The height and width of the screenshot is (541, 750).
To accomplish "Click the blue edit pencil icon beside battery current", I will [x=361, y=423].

--

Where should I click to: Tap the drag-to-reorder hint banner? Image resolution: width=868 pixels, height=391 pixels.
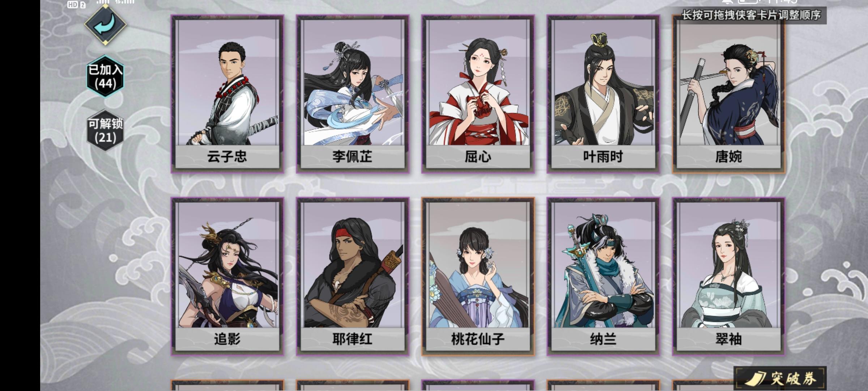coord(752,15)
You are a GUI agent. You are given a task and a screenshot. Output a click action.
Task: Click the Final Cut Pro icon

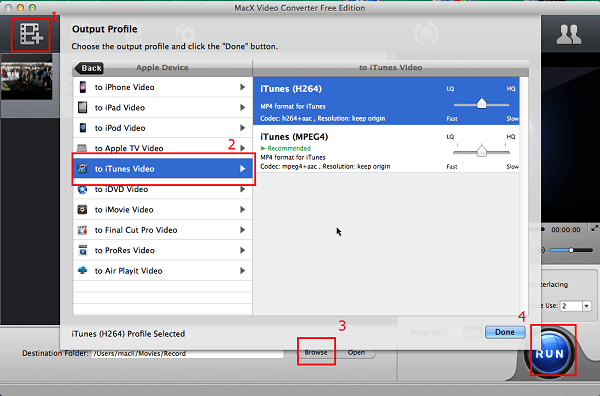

...

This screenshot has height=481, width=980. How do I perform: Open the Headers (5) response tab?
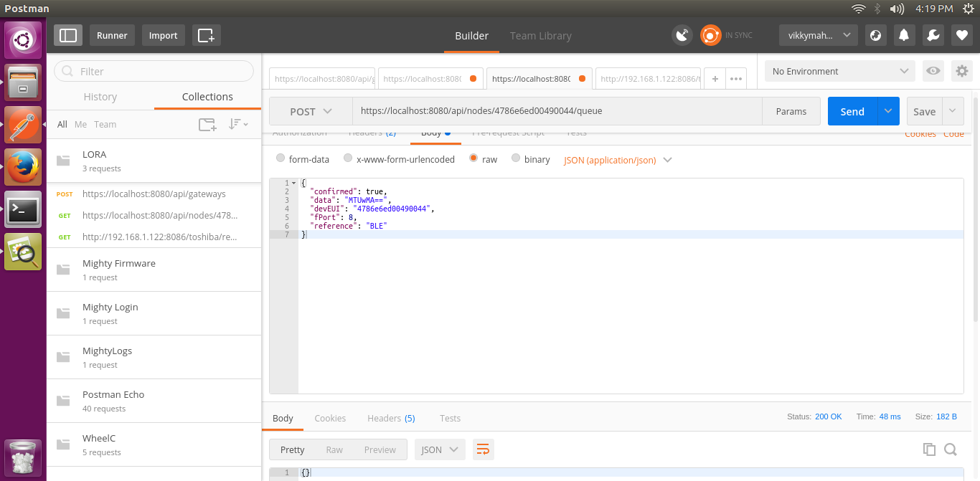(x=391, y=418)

Task to carry out:
From the data above, return exactly the lines from the one with "Where should I" up to and including the one with "Task: Click the Final Cut Pro icon". Pictures do not go in the copy.

Finished task:
Where should I click to: Tap the drag-to-reorder hint banner? Image resolution: width=868 pixels, height=391 pixels.
coord(752,15)
You are a GUI agent. You are given a task and a screenshot. Output a click action.
Task: Click the Final Cut Pro icon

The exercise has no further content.